Unity Launches Synthetic Image Datasets To Train AI Models Faster

Unity came up with synthetic image datasets to simplify data collection and protect the confidentiality of data.

San Francisco-based videogame software development company Unity Technologies recently announced the launch of synthetic image datasets to help develop computer vision applications (train artificial intelligence (AI) models) faster and reduce cost significantly.

Unity — a cross-platform game engine — is widely used by game developers worldwide to create interactive games, virtual reality and augmented reality applications. With its recent announcement, the company looks to leverage its datasets to build AI models across industry verticals, including manufacturing, retail and security. 

Tackling the privacy problem 

Unity believes most real-life data collection techniques are labour intensive, expensive, and carry greater privacy risks. The firm came up with synthetic image datasets to simplify data collection and protect the confidentiality of data.

AIM Daily XO

Join our editors every weekday evening as they steer you through the most significant news of the day, introduce you to fresh perspectives, and provide unexpected moments of joy
Your newsletter subscriptions are subject to AIM Privacy Policy and Terms and Conditions.

As real data contains sensitive information, most programmers, software developers or researchers may not want them to be disclosed. Synthetic data, however, holds no private information and can not be traced back to the source.  

Most importantly, synthetic data addresses confidentiality and privacy concerns to a large extent and eliminates the privacy issues arising from using images of real people and places.

Download our Mobile App

For example, in autonomous or self-driving cars, the collection of real data is unreasonably expensive. Waymo, the self-driving vertical of Alphabet, has spent close to $3.5 billion in testing Chrysler Pacificas in Silicon Valley and Phoenix. Over the past few years, around 30 self-driving car companies have spent close to $16 billion on developing fully self-driving cars.

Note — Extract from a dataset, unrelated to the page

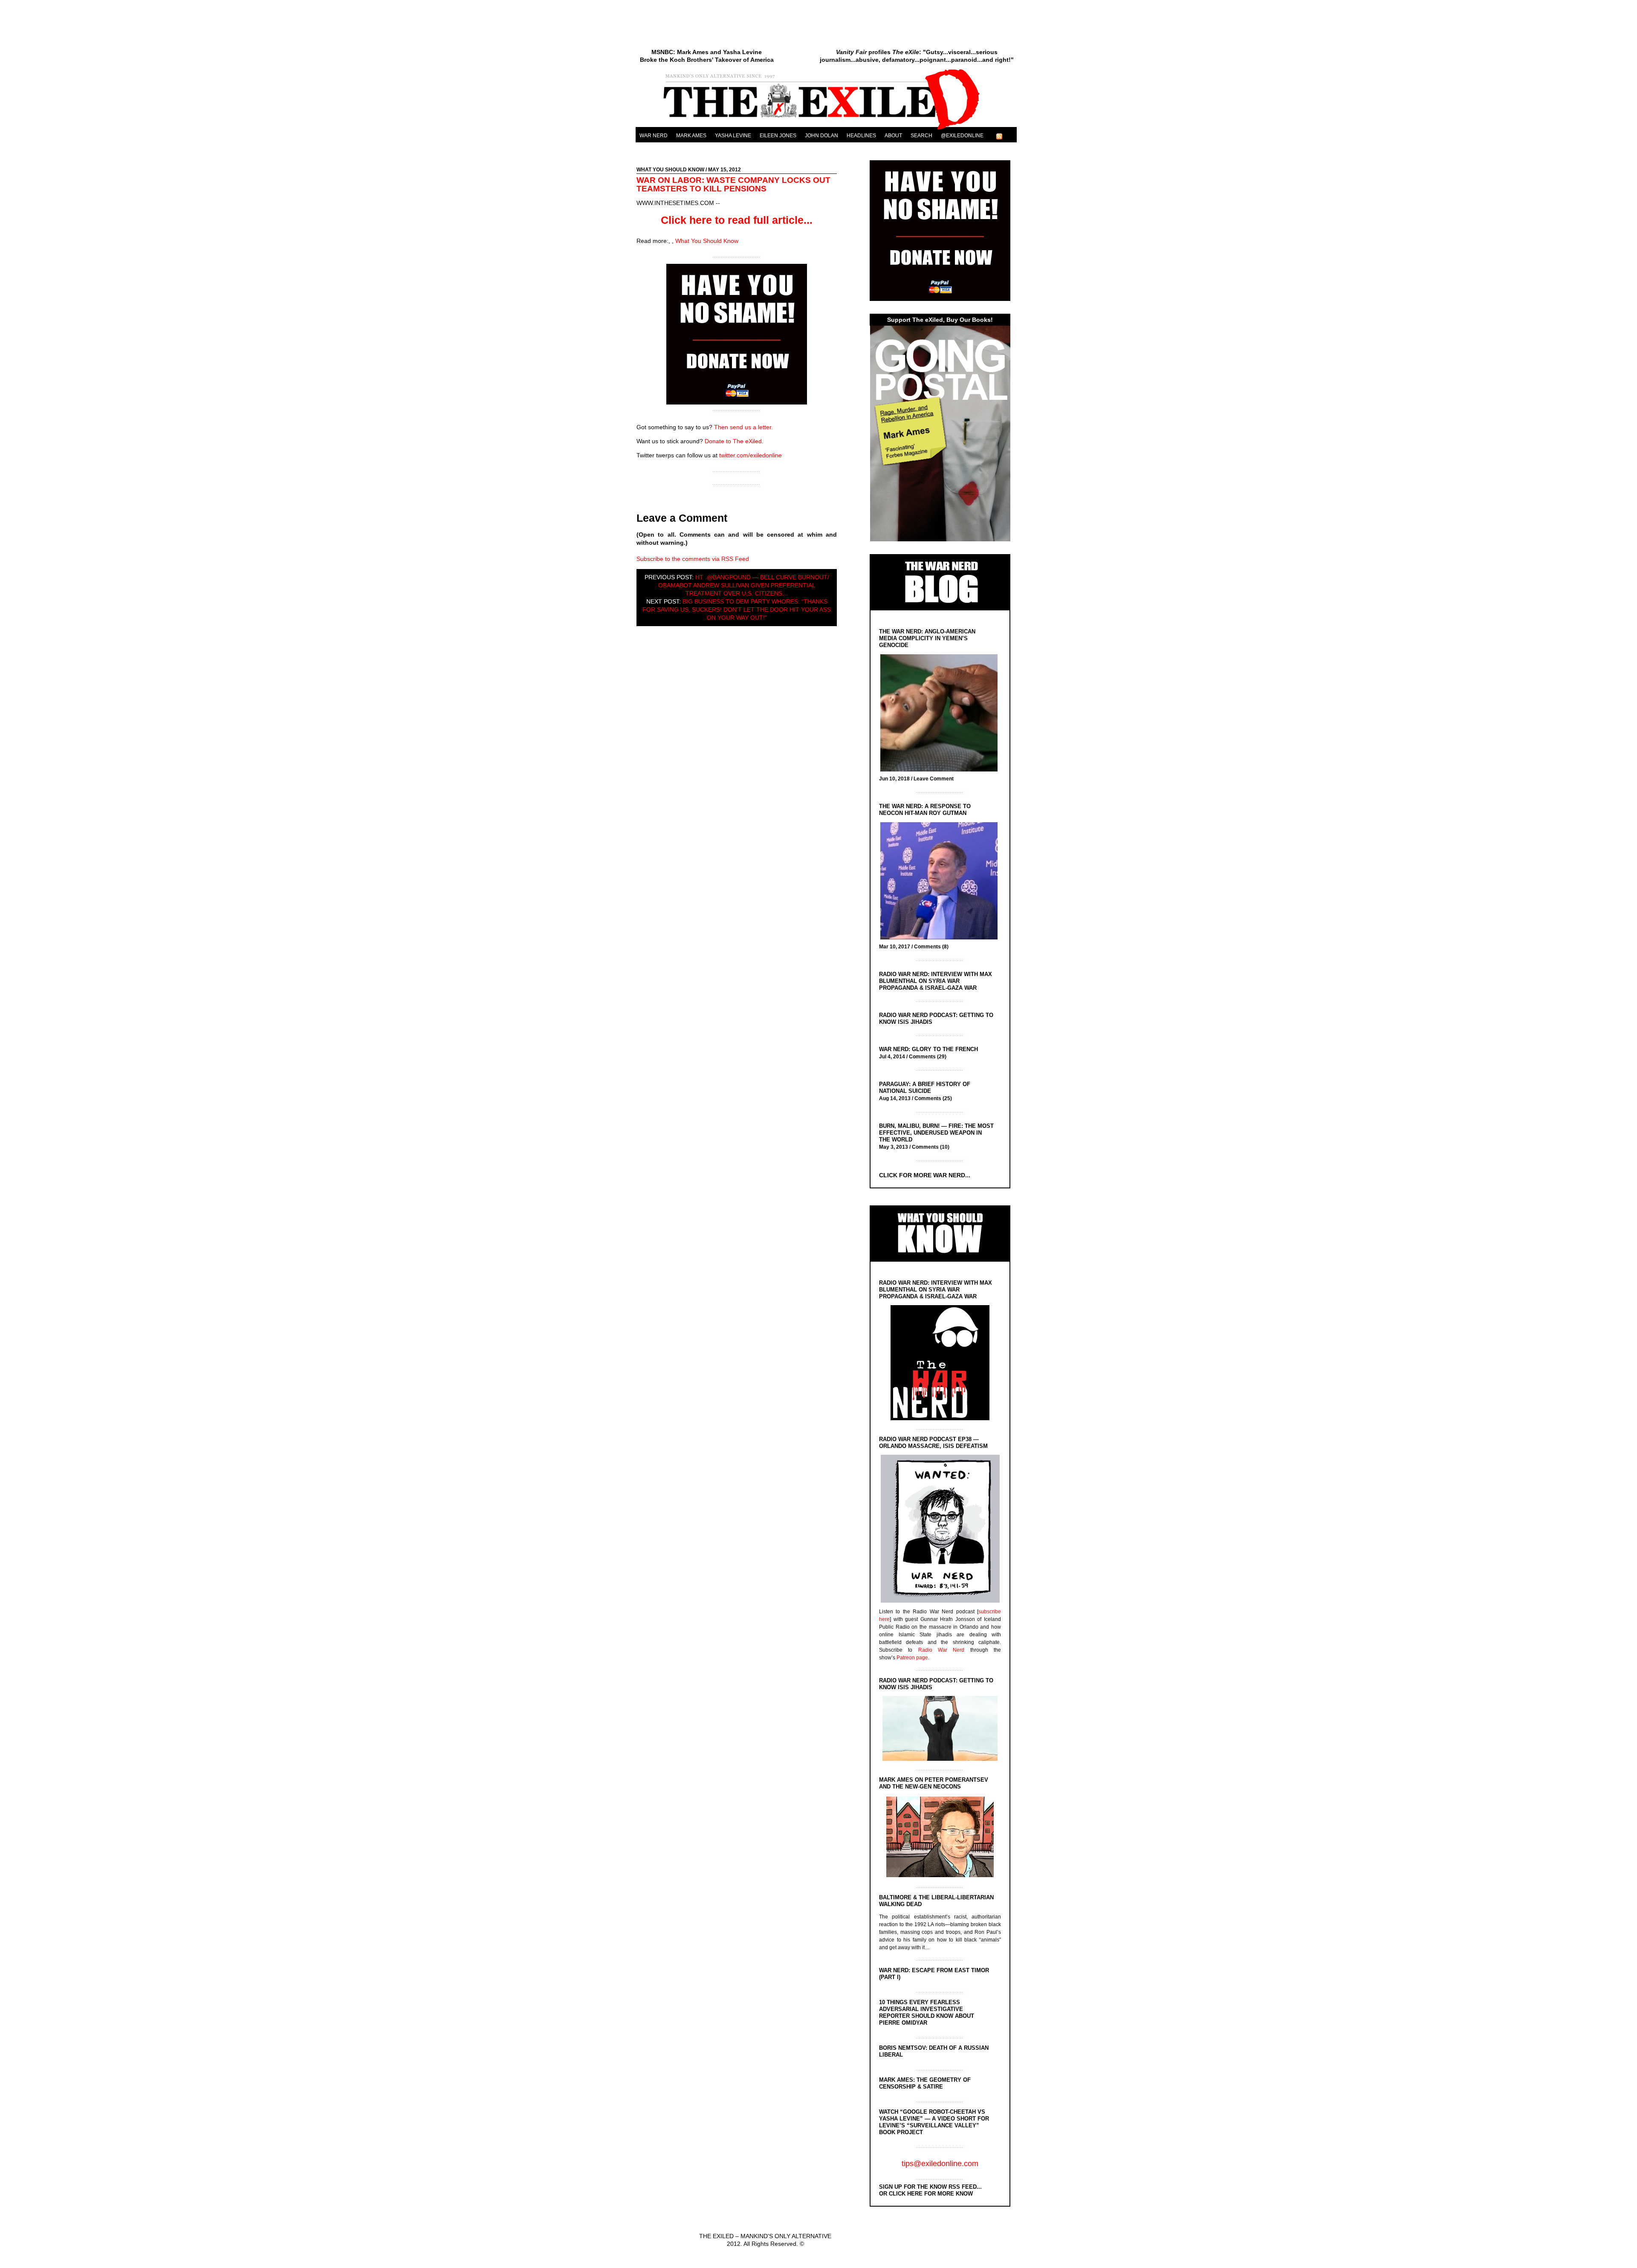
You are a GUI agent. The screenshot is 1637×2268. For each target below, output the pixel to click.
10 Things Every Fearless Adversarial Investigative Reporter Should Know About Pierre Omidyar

At present, the collection of synthetic data is expensive and time-consuming. An AI model must initially create it, and many companies lack the resources to do so. To that end, Unity has come up with a Unity Perception SDK and a library with labelling and randomisation tools for developers.

Eliminates data bias     

Unity said the usage of synthetic data eliminates the problem of ‘biased data,’ which often results in skewed outcomes, lower accuracy levels and analytics errors. 

“Data captured from the real world is often biased towards what is easy to collect, is subject to human labelling errors, and needs to be refreshed often, which can be very expensive,” said Danny Lange, SVP of AI at Unity, comparing it with synthetic datasets. 

Lange said the best AI results are achieved with a large amount of high-quality synthetic data combined with a small amount of real data, when possible. The synthetic version of datasets validates privacy rules and accurately reflects real world-data, he added. 

Further, he said these datasets empower companies to simulate scenarios that might occur in the real world shortly based on a sizable increase in user data. “As a result, we see smarter indoor environments, such as cashier-less grocery stores, and more as our customers discover new applications,” said Lange. 

How does it work

The new Unity computer vision datasets are based on synthetic data, which is generated using algorithms. Conversely, synthetic data is used for computer vision applications, particularly in the area of object detection. In the case of Unity, the artificial environment is most likely to be used in creating a 3D model of the object and learning to navigate environments by visual information.  

Unity engine creates ‘digital twins’ of objects (3D models) using photogrammetry techniques. Digital twins are a virtual replica of the physical things, mainly used to run simulations (testbed) before the actual deployment of the solution. The digital twins are then placed in various 3D environments or randomisers, with multiple lighting conditions, textures, camera positions, scale factors, and other parameters.

Source: Unity [Showcasing the visual examples of image labelling] 

Unity recommends various environments best suited to address the customer’s computer vision problem and look for the most suitable dataset. Currently, the Unity team provides the necessary handholding required for its customers. Soon, the company plans to offer a simple self-service interface to generate additional features at their convenience. 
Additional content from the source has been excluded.